I had almost given up my hunt until a chance conversation with a cookery loving friend – thank you Jo – who lent me a delightful little book, a charity shop purchase.  In the book: Making Gingerbread Houses and other Gingerbread Treats by Joanna Farrow, was the Lebkuchen recipe I had been seeking, plus instructions for decorating the finished biscuits.  Truly this is a book for those who like to mess around in the kitchen, also giving recipes for golden and chocolate gingerbread and how to form them into the most amazing Gingerbread creations, including ideas for using crushed boiled sweets as stained glass windows.  (As the gingerbread bakes the sweets melt and form a brittle coloured shell.)  Wish I had visited the charity shop first!

'Meanderings through my Cookbook' http://www.hopeeternalcookbook.wordpress.com

(Makes 40-50 biscuits, depending on the size of your cutters)

115g/4ozs unsalted butter, softened
115g/4ozs light muscovado sugar
1 egg, beaten
115g/4ozs black treacle
400g/14ozs self-raising flour
5ml/1tsp ground ginger
2.5ml/½tsp ground cloves
1.4ml/¼tsp chilli powder

1.  Cream the butter and sugar together until they are pale in colour and fluffy.

2.  Beat in the egg and treacle.

3.  Sift the flour, ground ginger, ground cloves and chilli powder into the bowl.  Using a wooden spoon gradually mix the ingredients together to make a stiff paste. 

4.  Turn this paste onto a lightly floured surface and lightly knead until it is smooth.

5.  Wrap and chill this dough for at least 30minutes.  (I left mine in the fridge overnight.)

6.  Grease two or three baking sheets. Pre-heat the oven to 180oC/350oF/Gas 4

7.  Divide the dough into equal portions, one for each cutter you are using.  I used three different shapes of about 4.5cm/1¼inch: heart, square and round, each of which was differently decorated.  Roll out the dough on a floured surface to a  thickness of ¼in/8mm.  Cut out the shapes and place on the baking sheet with a space between each to allow for a very small amount of expansion.  The dough can be re-rolled and cut, using a little additional flour to stop it sticking, until it is all used up.

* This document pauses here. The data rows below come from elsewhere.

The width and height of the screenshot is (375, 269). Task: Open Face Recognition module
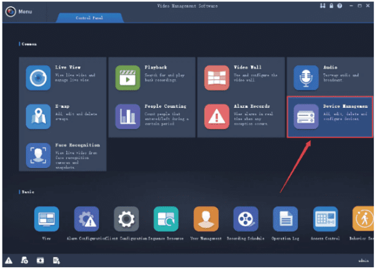tap(62, 155)
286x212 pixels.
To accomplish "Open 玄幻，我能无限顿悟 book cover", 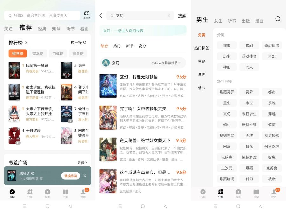I will 108,86.
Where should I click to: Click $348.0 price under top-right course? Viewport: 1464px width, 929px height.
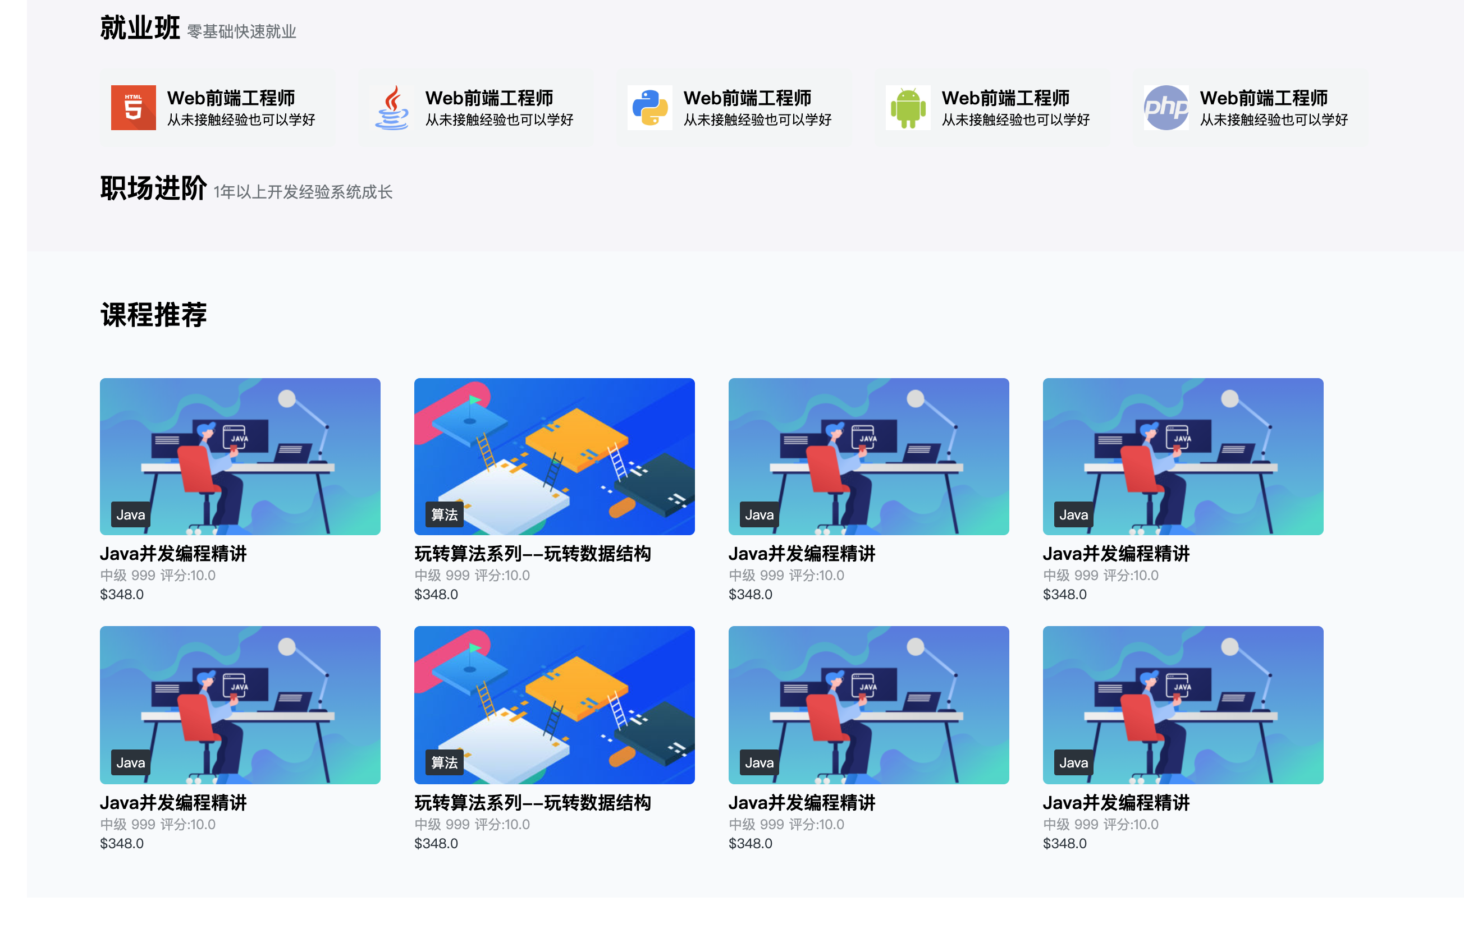1065,594
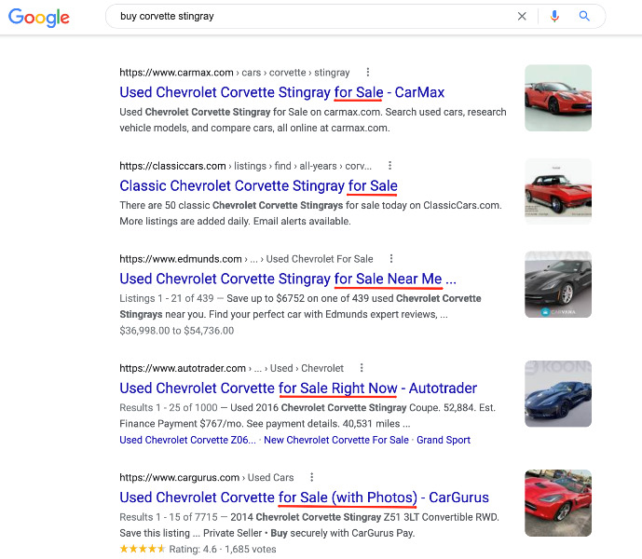Follow the Used Chevrolet Corvette Z06 sitelink
The image size is (642, 559).
(x=187, y=441)
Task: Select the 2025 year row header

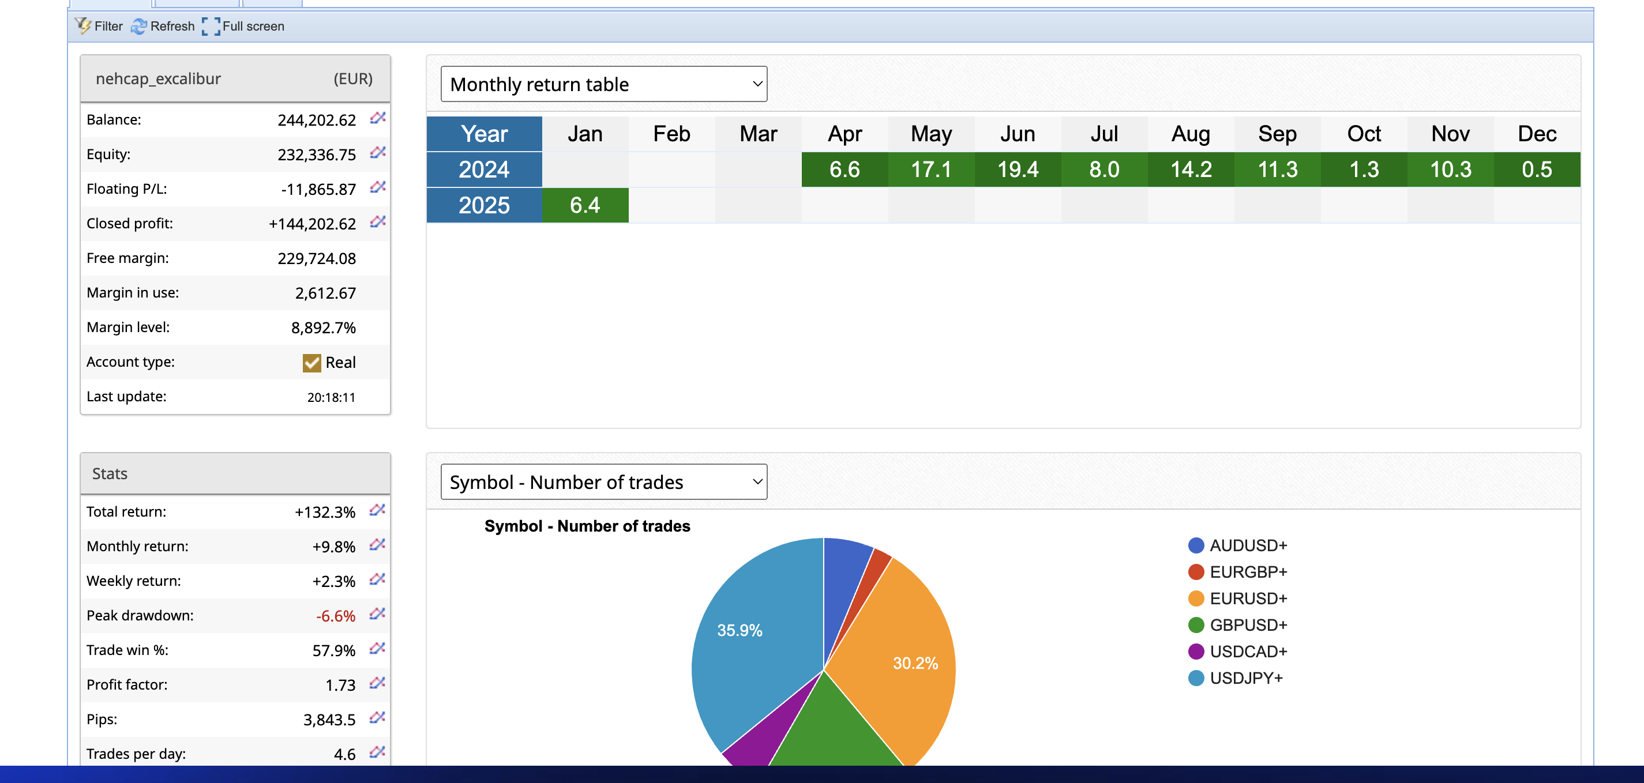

8.  Chill trays of uncooked Lebkuchen for 30 minutes.

9.  Bake for 8-10 minutes.  Cool on a wire rack.  Once cool the biscuits can be stored in a well sealed container until you are ready to decorate and/or eat them.

10.  Decorate each shape in a different way.  When they are finished, leave in a cool place to set, but do not refrigerate as this will spoil the shiny appearance of the chocolate.  Suggestions include:

a)  Make an Icing Glaze: mix together 1tbsp lightly beaten egg white and 1tbsp lemon juice with enough sifted icing sugar until you have a mixture which is like thin cream and thinly coats the back of a spoon.  Use this to cover the biscuits, tapping the wire tray as in a) to evenly distribute the glaze.  This lemony glaze is a lovely complement for the ginger flavour as well as being very traditional.

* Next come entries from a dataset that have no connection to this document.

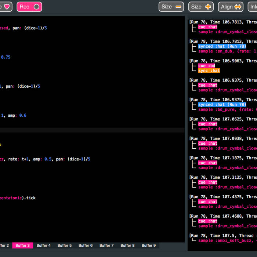Switch to the Buffer 7 tab
The width and height of the screenshot is (257, 257).
pos(106,245)
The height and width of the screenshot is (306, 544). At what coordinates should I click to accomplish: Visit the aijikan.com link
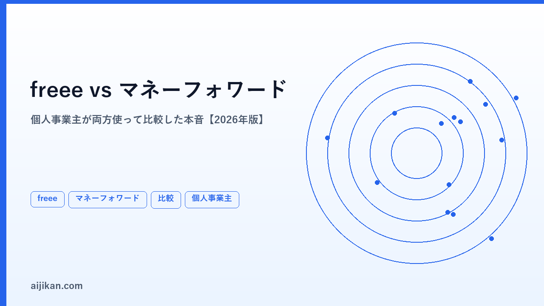click(x=57, y=286)
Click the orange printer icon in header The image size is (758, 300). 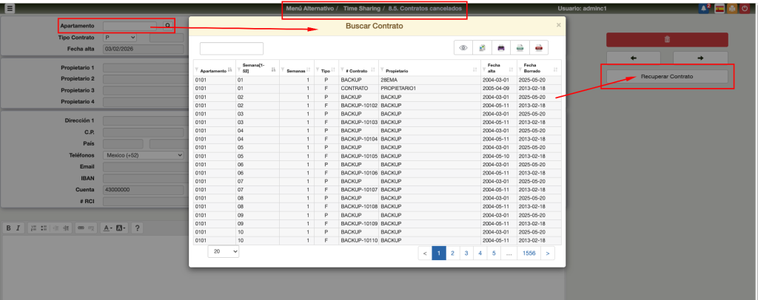click(x=731, y=8)

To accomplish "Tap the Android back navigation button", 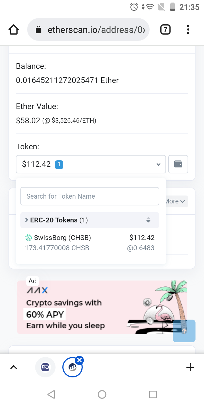I will 51,394.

b)  Melt dark chocolate in a dish over a pan of boiling water (or very carefully in the microwave) and coat the biscuits.  Do this on a metal rack over a tray.  Tapping the tray slightly will help the chocolate run evenly over the biscuit.  Add a decoration of chocolate sprinkles while still wet.

c)  As a) but melt a little white chocolate in the same way in a separate bowl. Once the first dark coat is dry, pipe a decoration of white chocolate stripes or carefully drizzle with chocolate. (This could be reversed with dark stripes on a white coating for those who like white chocolate.)

d)  As a) using dark chocolate and a dusting of sifted icing sugar while still slightly wet.

e) As a) using white chocolate and a dusting of cocoa powder while still slightly wet.

f) A thin layer of marzipan under a coating of chocolate.  Other decoration if you wish.


White Lebkuchen

As mentioned above, there is another type of Lebkuchen made with ground almonds and decorated with candied peel.  I plan to try this recipe for White Lebkuchen from the Good Food Channel website another year.

Thick Chocolate Fruit & Nut Lebkuchen

Lebkuchen can also be cut twice as thick (making half as many finished biscuits, of course) giving a softer more chewy biscuit/cake.  These thick Lebkuchen are covered with a coating of dark chocolate as in a) above and then decorated with glace cherries, almonds and walnuts. 

These are both something to try another time and I will make a separate post if they are successful.